Qdrant MCP
Qdrant is an MCP server enabling semantic memory storage and retrieval using Qdrant. It integrates LLM apps with vector search for effective context and code search.
How to Install and Use Qdrant MCP
Qdrant MCP is a helpful tool that connects large language models to external data using the Model Context Protocol. It works with Qdrant, a vector search engine, to store and find information easily. Let's go step by step to get Qdrant MCP up and running.
Installation using uvx
First, let's learn how to run Qdrant MCP using a tool called uvx. This option does not require extra installation steps for Qdrant MCP.
Here are the simple steps:
- Open your terminal or command prompt.
- Set the environment variables for the Qdrant URL, collection name, and embedding model. For example:
QDRANT_URL="http://localhost:6333"
COLLECTION_NAME="my-collection"
EMBEDDING_MODEL="sentence-transformers/all-MiniLM-L6-v2"
- Run Qdrant MCP using uvx by typing:
uvx mcp-server-qdrant
This command starts the Qdrant MCP server using your settings.

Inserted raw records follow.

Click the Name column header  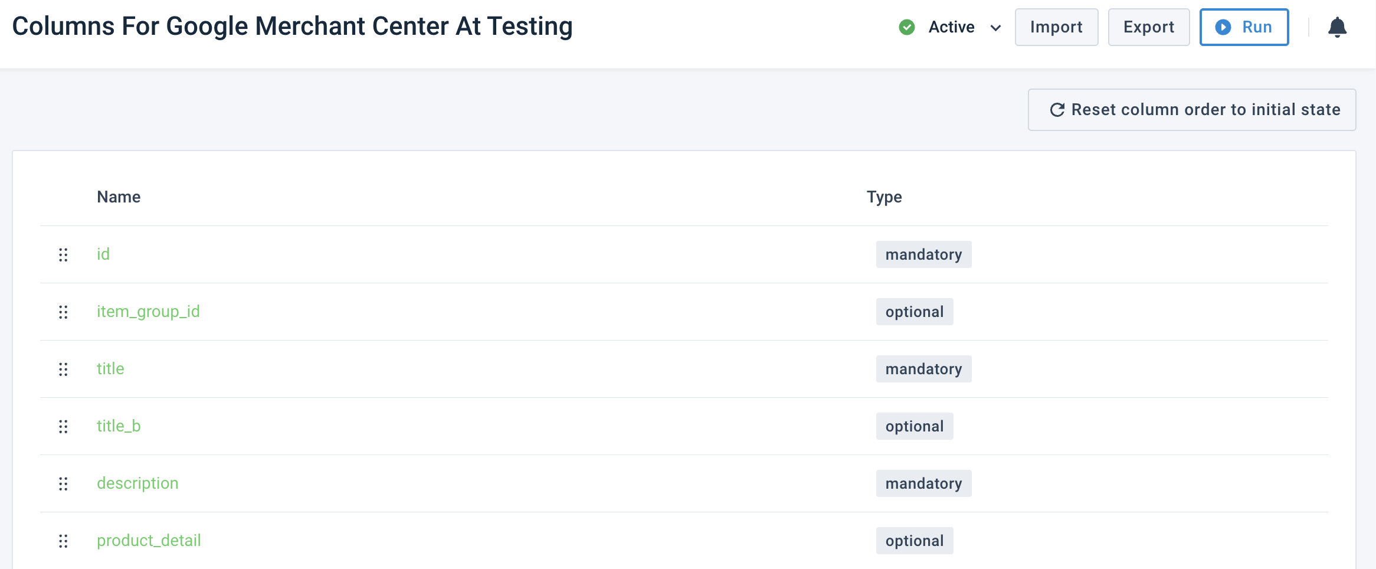119,197
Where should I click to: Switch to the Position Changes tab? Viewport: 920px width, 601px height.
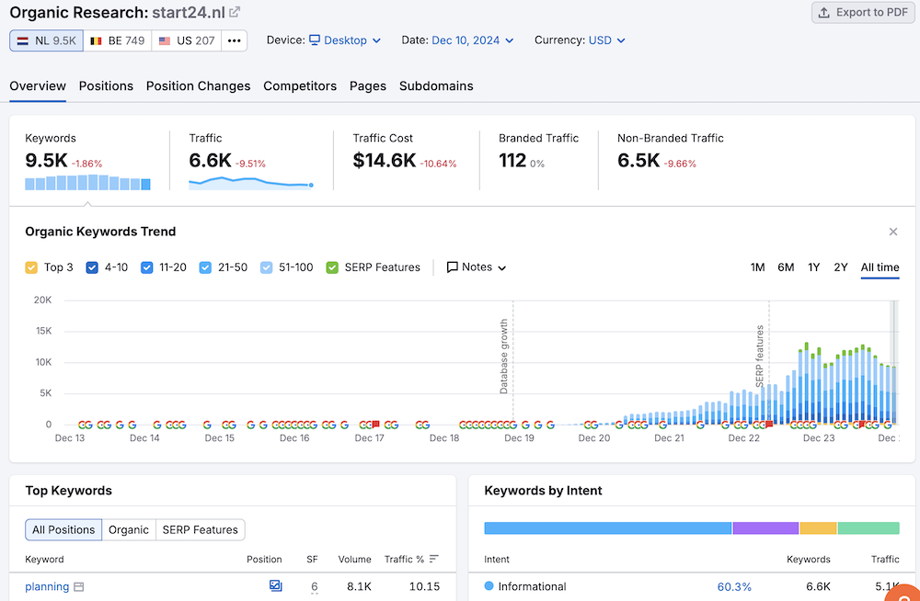198,85
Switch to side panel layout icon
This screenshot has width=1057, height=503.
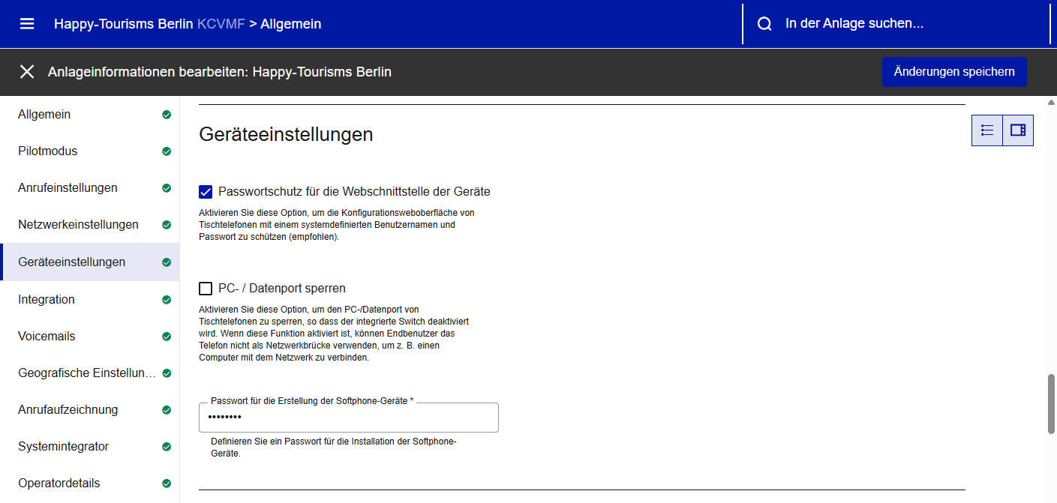point(1018,130)
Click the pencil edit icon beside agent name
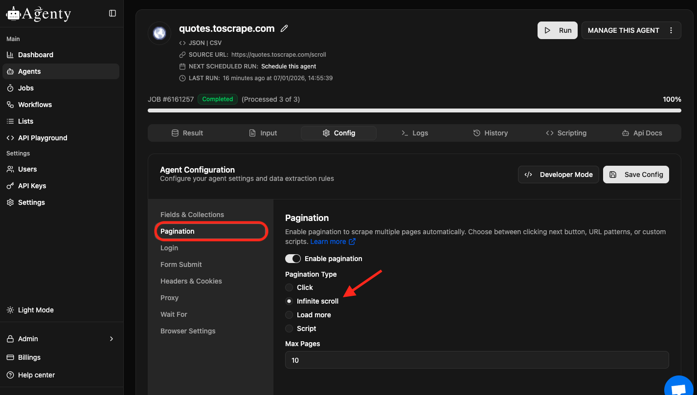The height and width of the screenshot is (395, 697). (284, 29)
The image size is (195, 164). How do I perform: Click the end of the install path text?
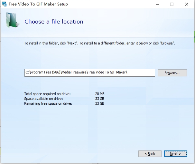pos(128,73)
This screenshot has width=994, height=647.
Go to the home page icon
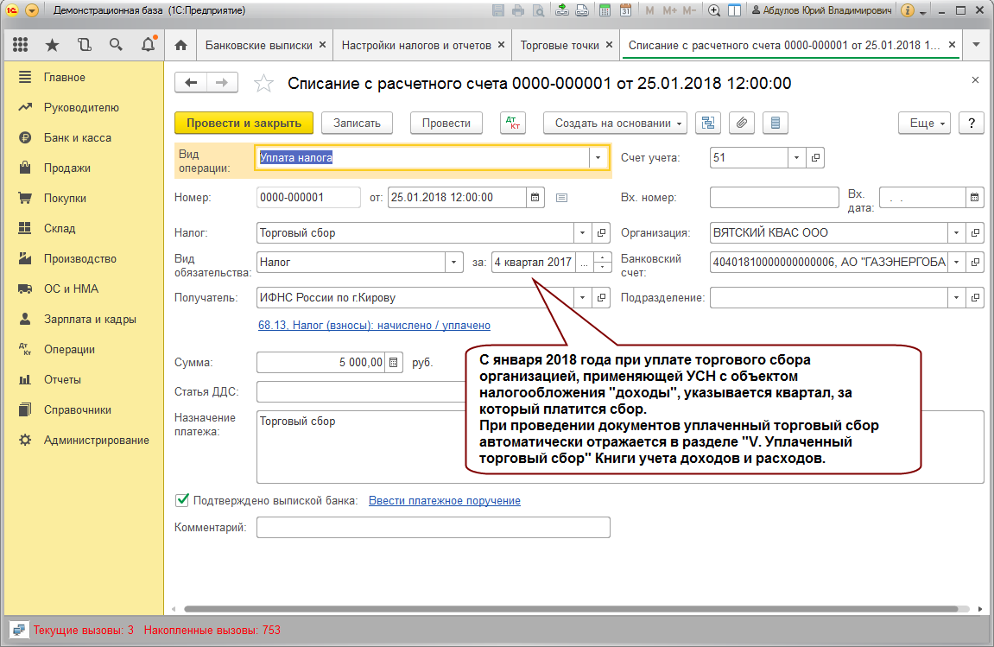point(180,45)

You can also use different transport protocols like sse (Server-Sent Events). For example, to run with SSE on port 8000, use:
QDRANT_URL="http://localhost:6333"
COLLECTION_NAME="my-collection"
FASTMCP_PORT=8000
uvx mcp-server-qdrant --transport sse
This will make the server listen for remote connections, which is very useful.
Installation using Docker
Another popular way to run Qdrant MCP is by using Docker. Docker creates a container that runs the server easily on any machine.
Follow these steps:
- Build the Docker container by running:
docker build -t mcp-server-qdrant .
- Run the container with your Qdrant server details and collection name:
docker run -p 8000:8000 \
-e FASTMCP_HOST="0.0.0.0" \
-e QDRANT_URL="http://your-qdrant-server:6333" \
-e QDRANT_API_KEY="your-api-key" \
-e COLLECTION_NAME="your-collection" \
mcp-server-qdrant
Make sure to replace the URLs, API key, and collection with your own. Setting FASTMCP_HOST="0.0.0.0" allows the server to listen on all network interfaces, which is required for Docker.
Using Qdrant MCP with Claude Desktop
If you want to use Qdrant MCP with Claude Desktop, you need to add some settings to your config file.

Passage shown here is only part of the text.